The Imran Khan school of Islam
Jyoti Malhotra -
Sunday, June 01, 2008 4:41 PM
Respect and humiliation, Imran Khan is telling me in his house by the canal in Lahore…in Islam we believe that you can get respect and humiliation only from Allah, no ordinary mortal can either humiliate you or give you respect.
I’ve just finished interviewing Imran (check it out on youtube) and as he tucks into a large breakfast, he talks to me about the state of Pakistan and cricket. He’s one of the most articulate politicians you can ever hope to meet this side of the Suez and probably amongst the most sincere. His playboy lifestyle, which he has averred elsewhere doesn’t really exist, so adds to the glamour. He’s turned every self-respecting convention on its head, and emerged, scathed. He’s hurt, scarred, damaged, a bit like all of us, which is why we probably warm to him. So when he reaches for the stars, even if some of them are hugely attractive women, he continues to hold our attention.
Unfortunately, the only part of his life that still hasn’t really taken off, is his politics. (He will probably continue to pay dearly for his decision not to contest the February 18 elections, a big moment in Pakistan’s history, which means that at least in the brutal present, he’s pretty much out of the political reckoning.) The Shaukat Khanum cancer hospital he started in the name of his mother, as well as the university he’s now planning (he already has land on the outskirts of Lahore), on the lines of Oxford, testify to his ability to keep trying to improve both himself as well as the lives of people around him.
It is his comments on Islam, though, which surprise me. Is this a new Imran Khan exploring new avenues in spirituality? Or has Imran’s faith always been such so personal that he never cared to broadcast it, unlike several other godmen of our time?
If respect and humiliation can only come from God, then who circumscribes those parameters?

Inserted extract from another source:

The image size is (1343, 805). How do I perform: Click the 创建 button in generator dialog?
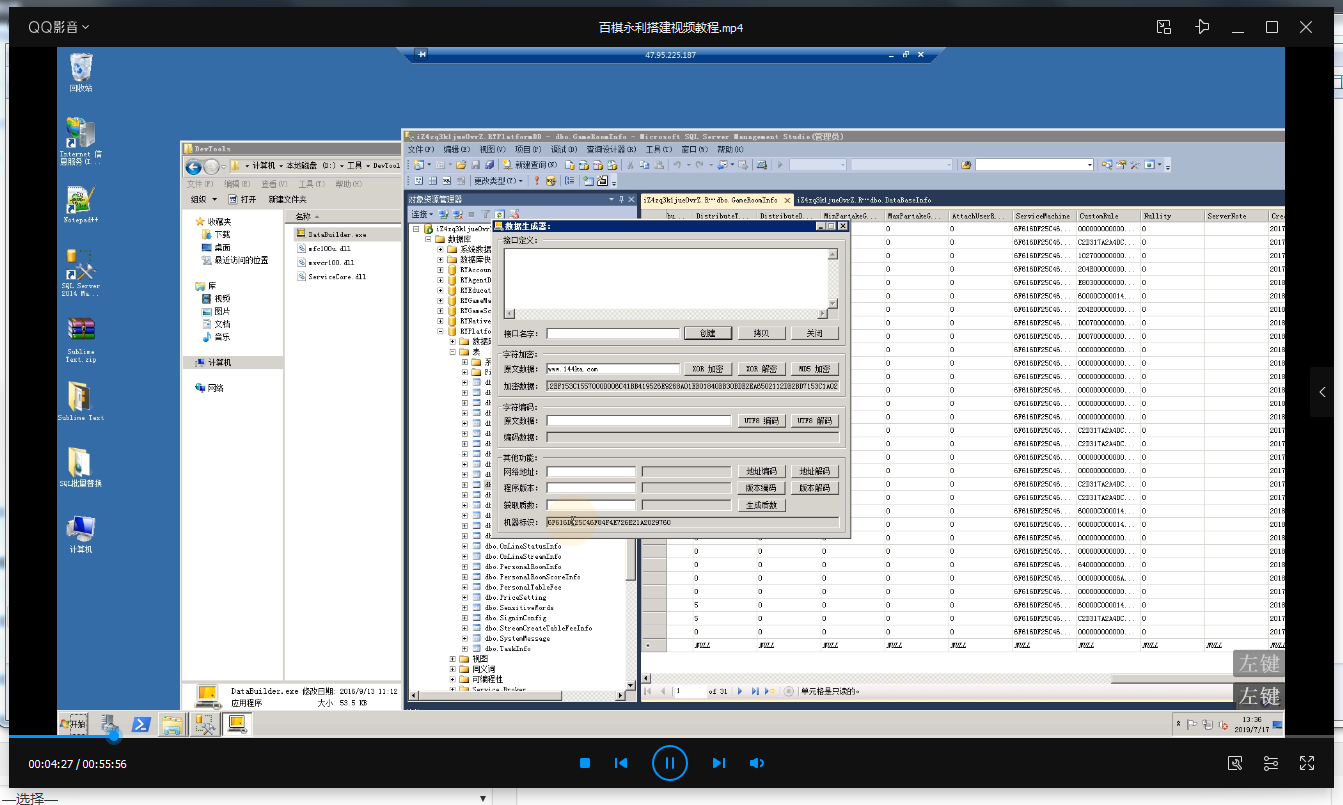[707, 333]
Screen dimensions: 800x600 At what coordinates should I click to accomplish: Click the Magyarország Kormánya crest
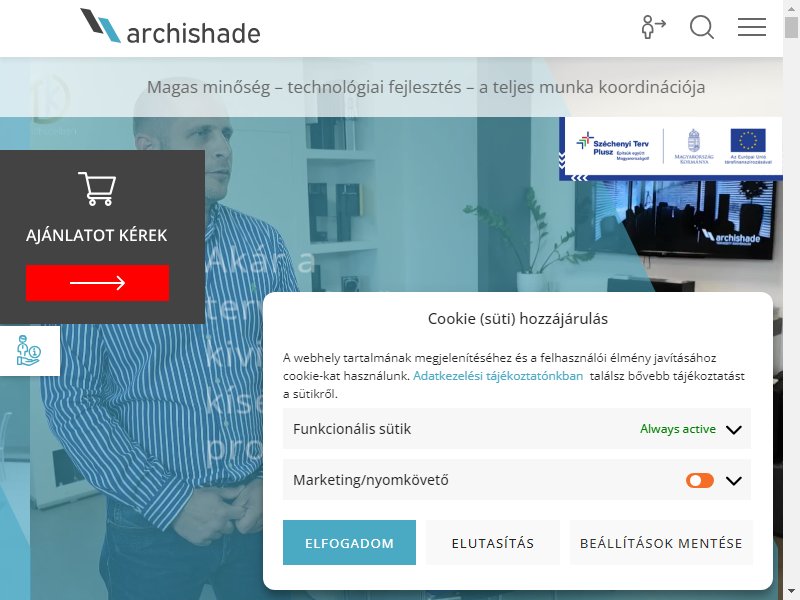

On one of my many drives through Lahore, alongside its wonderful canal that at once cools the city and intimately connects it with the other elements (fire, wind and earth, the Mughals had thought of everything), I remembered watching a young, stunningly beautiful girl sitting on the back of a moped, being driven by her husband or brother or some other male relative.
A few strands of her nicely hennaed hair had escaped the tightly wrapped dupatta around her face and as she turned her foot, idly, tight shalwar climbed halfway up her shin, revealing a slim ankle.
She looked completely bored. Her male relative, who sat inches away and drove his bike proprietorially, without a helmet I must add, had no clue about the minor revolution brewing on the back of his bike.
To allow a young girl, however unintentionally, to show part of her legs, would have by now caused more than a minor uproar in Saudi Arabia. In Riyadh, even a kaffir like me had had to wear the hijaab in public, so there was no question about god-fearing Muslim women daring to be different. So how did Pakistan, also an Islamic nation, allow its women to get away with such heresy? Which Islam was right?
It’s a question that continues to haunt the sub-continent. If Pakistan was created to provide both succour and protection to India’s Muslims, then what school of Islam should the new republic follow? Dilavar, my taxi-driver who was actually a Bollywood fiend, pointed out that religion is completely different from culture, and anyway in the Quran it doesn’t say anywhere that women have to be completely covered (only that she has to be “modestly” dressed).
Does South Asian Islam, then, have a message for the rest of the Muslim world? Can the region lay claim to a softer, truer version of the message of God, perhaps apply for a patent in these post-9/11 times, in which respect and humiliation can only be obtained from Him, and not from some wild-eyed mortals with aviation skills? Are the sub-continent’s several versions of Islam that much more creative because they have had to sharpen their swords against several, existing schools of Hinduism? Is Kashmiriyat, that cultural amalgam between Shaivite Hinduism and Islam in God’s lost heaven on earth, Kashmir, a harbinger of our times?
By now I have reached Lahore’s Allama Iqbal airport. Just past the last security check after immigration, I ask Nargis, the woman security officer, how she feels about body-searching women of different faiths. This is my duty, she says. The deeper you go into Islam, she adds, the more you’ll understand that Islam doesn’t prohibit you from dealing with other faiths.
I ask her if she’s ever been to Saudi Arabia, and what she thinks of the Islam that is practiced there. Oh that is so rigid, she answers, with a toss of her head. We are completely different.